Hayat hızla değişmiş ama nereye gittiğimiz de belliymiş. Şu tweet’i 2010’da atmışım mesela (son cümlede mesaj kaygılı çemkirmemi es geçmenizi rica ediyorum):

Siyasi öngörülerim de -mutlulukla ve esefle görüyorum ki- doğru çıkmış. Sene yine 2010:

Eh, altı yıl sonra Donald Trump’ı seçtiler…

Bir de güncel siyasete girelim; The Economist’in bir başlığı üzerinden:

(Niyeyse İngilizce karakterle yazmışım ama neyse anladınız).

Twitter’ın biraz daha minimalist olduğu günlerdi. Daha önemsiz ve daha samimi olduğu günler.

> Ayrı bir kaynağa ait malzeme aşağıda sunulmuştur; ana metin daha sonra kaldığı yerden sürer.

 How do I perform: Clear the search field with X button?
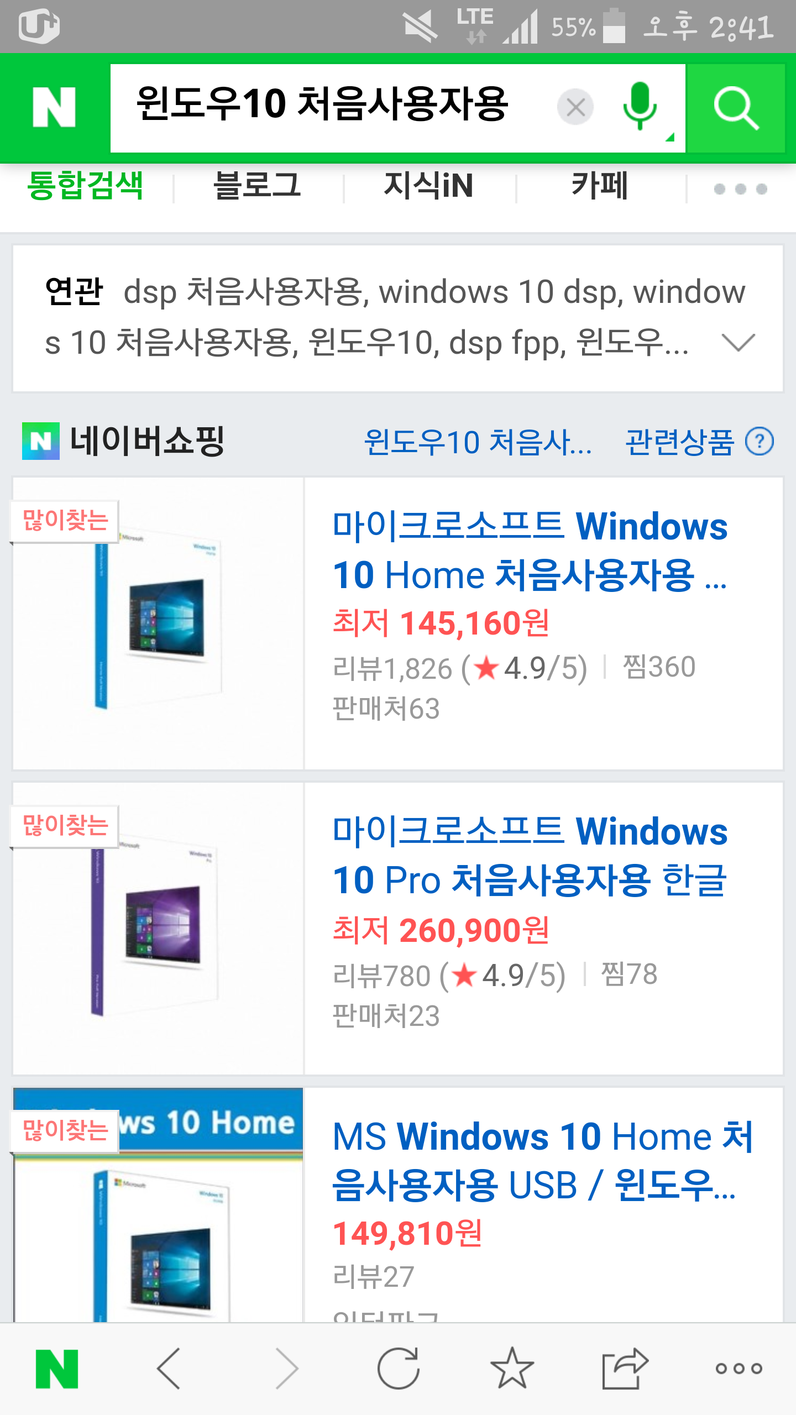pos(575,107)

Elon Musk’ın kendisi de o zamanlarda “önceki tweet’lerimi boşverin, ben taklidi yapan biri yazmış :) bu gerçekten benim” diye yazmış mesela. Boş veriyorduk. Önemsemiyorduk. Gülüp geçiyorduk. 

Sonra sanki büyüdük. Ciddileştik. Sıkıcılaştık. Dünya değişti, e tabii Twitter da değişti.

*

Twitter bugün dünyanın en önemli haber merkezi. Sadece birçok insanın ne olup bittiğini oradan takip etmesi açısından söylemiyorum. Haber de orada üretiliyor. Algı da. Dünya liderleri bir şey söyleyecekse orada söylüyor. Halkla ilk temas orada. Krizlere, afetlere, hatta isyanlara ilk müdahale orada. Dezenformasyon orada üretiliyor. Ayrıca kamuoyunun kendisi de orada örgütleniyor. Heştegler büyük hareketlere dönebiliyor. 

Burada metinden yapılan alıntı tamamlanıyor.